## YOUR ASSIGNMENT
Take the lines from the one with "Expand the Tasks dropdown tab" through the last line of the material below and write them out exactly, without any pictures.

## RECORDS SUPPLIED
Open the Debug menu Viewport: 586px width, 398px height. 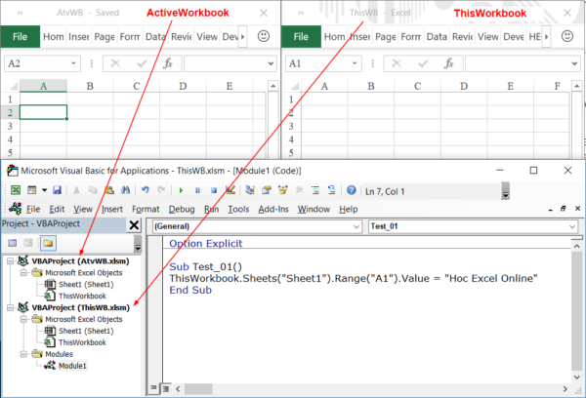click(x=182, y=209)
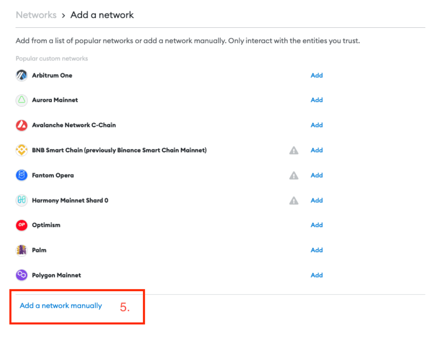Click the Avalanche Network C-Chain red icon

(22, 125)
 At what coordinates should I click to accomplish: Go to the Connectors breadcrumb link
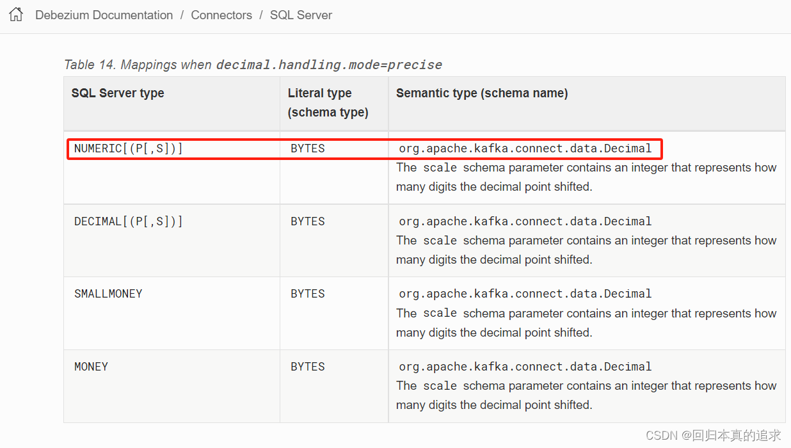[x=221, y=15]
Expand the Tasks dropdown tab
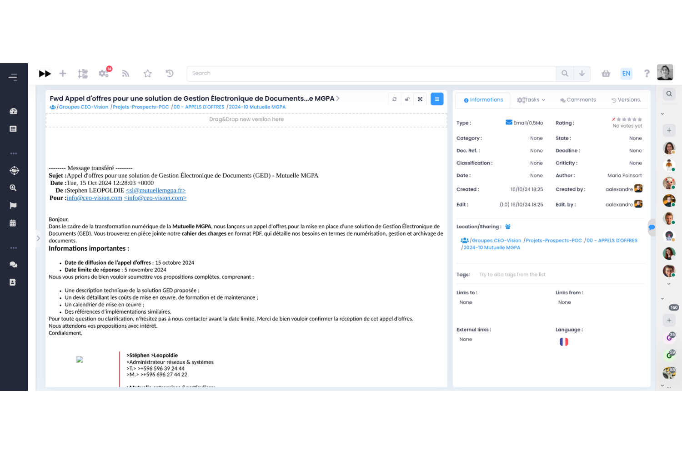Screen dimensions: 682x454 (x=531, y=100)
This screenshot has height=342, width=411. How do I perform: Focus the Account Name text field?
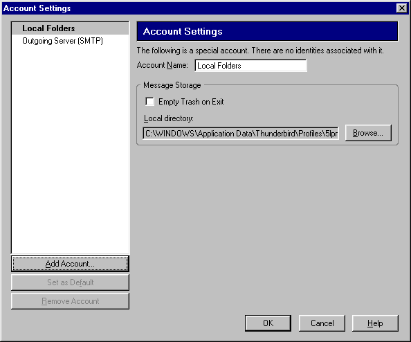(x=251, y=66)
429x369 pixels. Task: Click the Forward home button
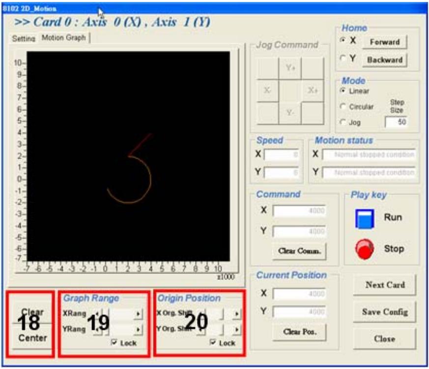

## RESULT OF THE TASK
Expand the Tasks dropdown tab
Screen dimensions: 682x454 (x=531, y=100)
This screenshot has height=342, width=411. How do I perform: Focus the Account Name text field?
(x=251, y=66)
429x369 pixels. Task: Click the Forward home button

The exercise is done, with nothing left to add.